IMO, the main advantage of Rust is that it doesn't require an extensive runtime in order to have memory safety. This allows you to write a library like an image processor or embedded database without using C / C++.

Otherwise, if you wrote your image processor in C# or Java, it becomes hard to call your library from Python or Node because you have to require the entire VM. Likewise, you can ship an application binary that has no requirements for a runtime. (Your application binary doesn't require a JVM, CLR, Mono, Python, Node, or some other runtime.)

I've been through the Rust book twice but I'm just getting to the point of trying to write something in it. The mental model is very different. Coming from C# / Java / Javascript / Objective C; I'm wondering how many hours I need before I can get my head into Rust?


I'm learning Rust as well; in my opinion, starting with small guided projects is the most stimulating and incremental approach, although unfortunately, I find that starting practicing Rust - differently from other languages - requires "having read the whole reference".

The resources I've reviewed are:

- Rustlings: I personally don't like the project; it's exercises for the sake of exercising, which may be good or not, depending on the person/approach.

- Ferrous systems exercises (set of mini projects): very small and simple, but interesting to work on. I think they're a very good resource to try immediately after reading the book.

- Rust Programming By Example (book): if one finds one or more projects interesting to work on, this is a very fun book. it's "not-perfectly-produced" though, if you know what I mean.

- Hands-On Data Structures and Algorithms in Rust (udemy): even if one doesn't like algorithms, I think working with data structures implicity develops an understanding of "getting the head into Rust".

- Build your own Jira with Rust (https://github.com/LukeMathWalker/build-your-own-jira-with-r...): An exercise-based approach to practice; probably a good alternative to the previous resource, for those who really don't want to work with A./D.S..

- Talent Plan (https://github.com/pingcap/talent-plan): like the previous, but more technical.

Have fun :-)


> I find that starting practicing Rust - differently from other languages - requires "having read the whole reference".

And that's the problem that I have. In high school I was handheld into C / C++ with weekly lessons. By the time I started my career I abandoned C because the things I worked on professionally had no benefit from manual memory management.

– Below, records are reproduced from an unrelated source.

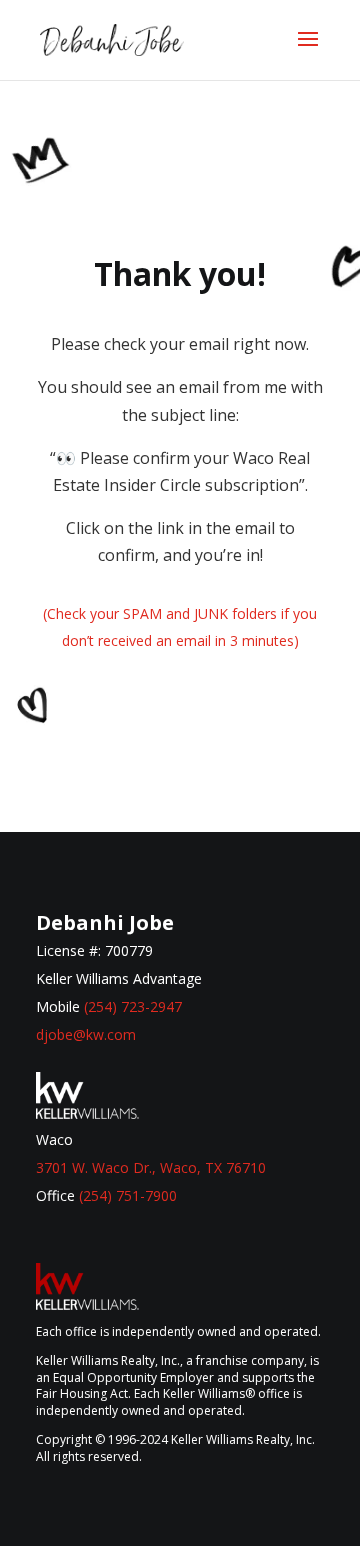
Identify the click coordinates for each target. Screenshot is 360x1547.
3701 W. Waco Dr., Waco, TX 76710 (151, 1167)
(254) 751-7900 (128, 1195)
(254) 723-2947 (133, 1006)
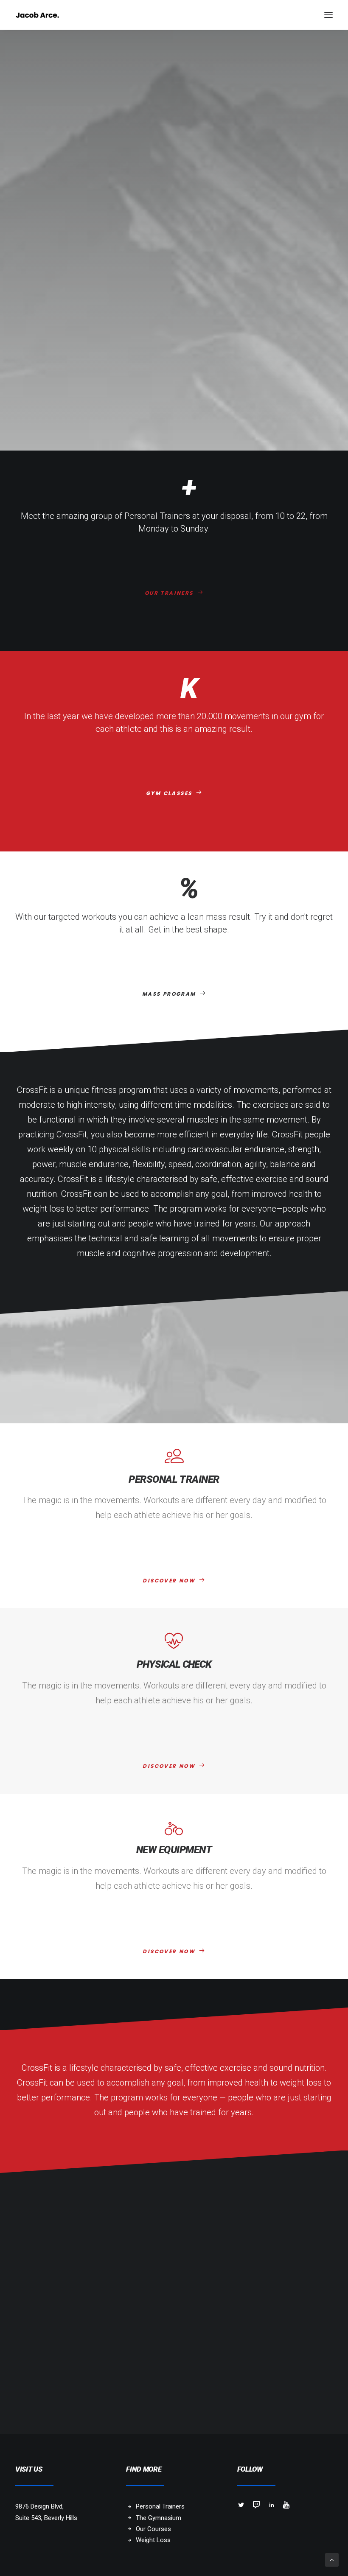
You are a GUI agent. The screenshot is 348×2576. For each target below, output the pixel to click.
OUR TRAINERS (169, 592)
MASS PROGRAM (169, 993)
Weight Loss (153, 2540)
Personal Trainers (160, 2506)
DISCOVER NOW (169, 1580)
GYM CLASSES (169, 793)
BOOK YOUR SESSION (169, 2322)
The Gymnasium (158, 2518)
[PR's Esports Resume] (37, 14)
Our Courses (153, 2529)
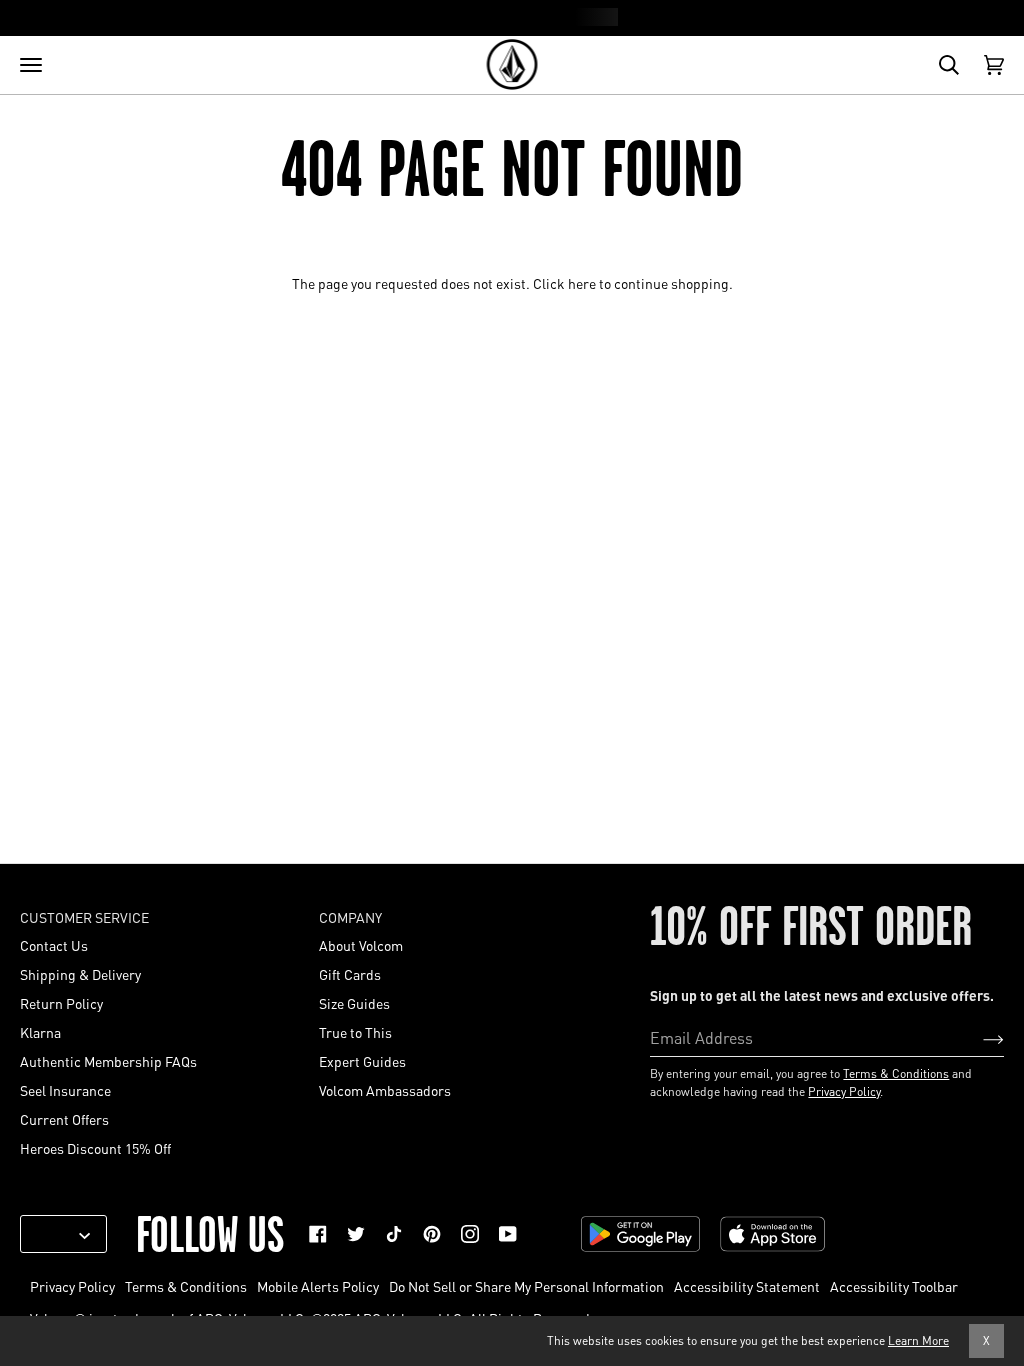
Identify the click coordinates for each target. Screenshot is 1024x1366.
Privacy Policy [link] (72, 1286)
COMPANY (350, 917)
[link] (318, 1234)
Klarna (40, 1032)
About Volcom (361, 945)
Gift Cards (350, 974)
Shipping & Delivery (80, 974)
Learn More (918, 1340)
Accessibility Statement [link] (747, 1286)
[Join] (977, 1038)
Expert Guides (362, 1061)
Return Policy (61, 1003)
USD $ (56, 1234)
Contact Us (54, 945)
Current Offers (64, 1119)
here (582, 283)
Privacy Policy (844, 1091)
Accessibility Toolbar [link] (894, 1286)
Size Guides (354, 1003)
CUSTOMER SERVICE (84, 917)
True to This (355, 1032)
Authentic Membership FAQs (108, 1061)
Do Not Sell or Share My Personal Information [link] (526, 1286)
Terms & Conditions (896, 1073)
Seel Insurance (65, 1090)
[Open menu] (31, 65)
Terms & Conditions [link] (186, 1286)
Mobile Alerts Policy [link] (318, 1286)
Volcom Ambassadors (385, 1090)
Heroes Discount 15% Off (95, 1148)
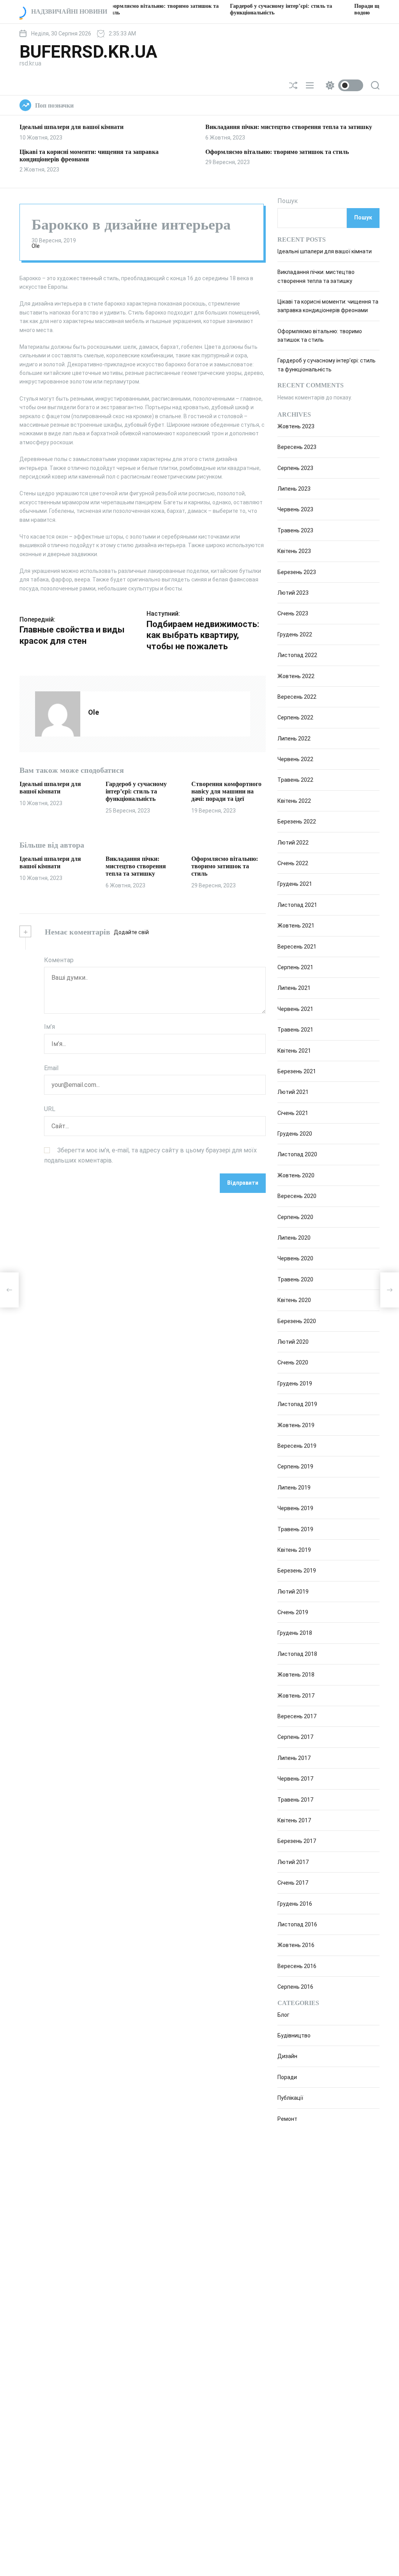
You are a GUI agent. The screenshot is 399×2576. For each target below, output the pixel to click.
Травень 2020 (295, 1279)
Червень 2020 (295, 1258)
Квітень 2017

Now the thing that I want to write, an embedded database, requires manual memory management and no runtime. I could, in theory, go back and do it in C. It'd be slow working in a language that I haven't done anything in since 2002, but at least I'm familiar with all the conventions.

Do I basically need to spend 40-80 hours doing silly exercises just to ease into the new conventions and mental model?


It's not really clear what you mean with "silly exercises". One of the resources is a course for building "a [...] networked, parallel and asynchronous key/value store", which is far from being a "silly exercise".

Even ignoring that, it's a matter of big picture.

If learning Rust is only for this project, or only to be "quickly proficient in a new language", then I don't think it fits the specific case. The may be alternatives; I don't have experience (somebody else can surely advice better) something like C++ with smart pointers or memory safe D, I guess, could fit.

In the big picture of a career, or even in the context of a single company, spending 40/80 hours to be proficient in a language is essentially an insignificant time.


> It's not really clear what you mean with "silly exercises"

At this point in my experience, if I want to learn a language, I write something "easy" in the language that I want to write for my enjoyment.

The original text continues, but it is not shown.